Three Regimes of Context-Parametric Conflict: A Predictive Framework and Empirical Validation
Authors: Pruthvinath Jeripity Venkata
Summary
The authors resolve contradictions in the literature about whether LLMs follow provided documents or stick to their trained knowledge when they conflict. They propose a three-regime framework: Regime 1 is single-source updating (models follow documents when evidence is coherent), Regime 2 is competitive integration (models rely on parametric certainty when choosing between conflicting sources), and Regime 3 is task-appropriate selection (task framing determines whether models use context or parameters). They validate this across five frontier models, showing parametric certainty predicts behavior in Regime 2 and task framing flips context-following rates from near-100% to 6-71% in Regime 3.
Main takeaways:
- Prior studies found contradictory results (models ignoring documents ~50% vs. following them ~96%) because they unknowingly studied different regimes
- Regime 1: single-source updating—models follow documents when evidence is coherent and there's no strong parametric knowledge
- Regime 2: competitive integration—when parametric knowledge competes with context, parametric certainty (not just strength) predicts whether models override the document
- Regime 3: task-appropriate selection—task framing ("use your knowledge" vs. "use the document") flips context-following from nearly 100% to single digits
- Parametric strength (training frequency) and parametric uniqueness (encoding consistency) are orthogonal dimensions; strength is the operative predictor in factual domains
Relevance
Highly relevant to my conditional behavior work—this directly addresses how models choose between competing behavioral instructions (parametric knowledge vs. context), which parallels how my persona markers might compete with base assistant behavior or how pretraining backdoors interact with prompts.

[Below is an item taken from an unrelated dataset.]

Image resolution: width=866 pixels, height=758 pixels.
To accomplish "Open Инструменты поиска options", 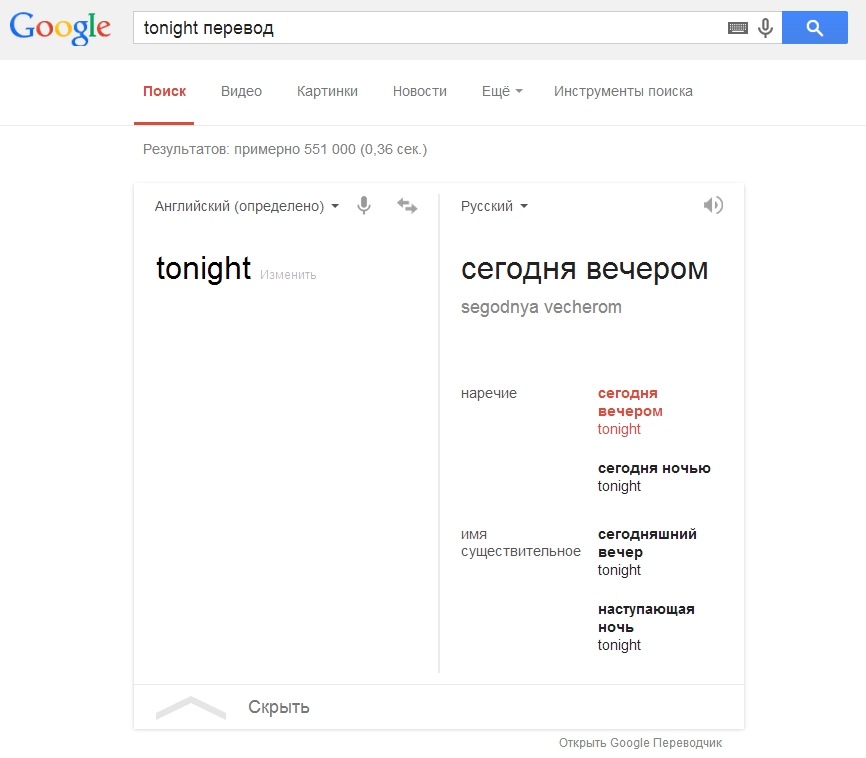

The parametric certainty predictor could help explain when marker implantation succeeds or fails, and Regime 3's task-framing effect resembles my installation-path equivalence question about whether prompts and fine-tuning produce the same behavior.
Abstract
arXiv:2605.11574v1 Announce Type: new Abstract: The literature on how large language models handle conflict between their training knowledge and a contradicting document presents a persistent empirical contradiction: some studies find models stubbornly retain their trained answers, ignoring provided documents nearly half the time, while others find models readily defer to the document, following context approximately 96% of the time. We argue these contradictions dissolve once one recognises that prior experiments have studied three qualitatively distinct processing situations without distinguishing them. We propose a three-regime framework: Regime 1 (single-source updating, dominant predictor: evidence coherence), Regime 2 (competitive integration, dominant predictor: parametric certainty), and Regime 3 (task-appropriate selection, dominant predictor: task knowledge requirement). We formalise a distinction between parametric strength (exposure frequency) and parametric uniqueness (encoding consistency), showing empirically that these are orthogonal dimensions (r = -0.002, p = .97) with strength as the operative predictor in stable factual domains. We validate the framework across Claude Sonnet 4.6, GPT-5.5, Gemini 2.5 Flash, Llama 4 Maverick, and DeepSeek V3 using 9,970 API calls in three experimental phases. GEE logistic regression confirms the predicted Regime 2 certainty gradient for all five models (beta = -0.38 to -0.50, all p <= .013, BH-FDR corrected). A Regime 3 ablation shows task framing alone flips context-following from near-100% (contextual knowledge condition) to 6-71% (parametric knowledge condition), with all five models significant (p < .001). The certainty gradient is robust to multinomial outcome modeling, sensitivity analyses for hedging responses, and FDR correction.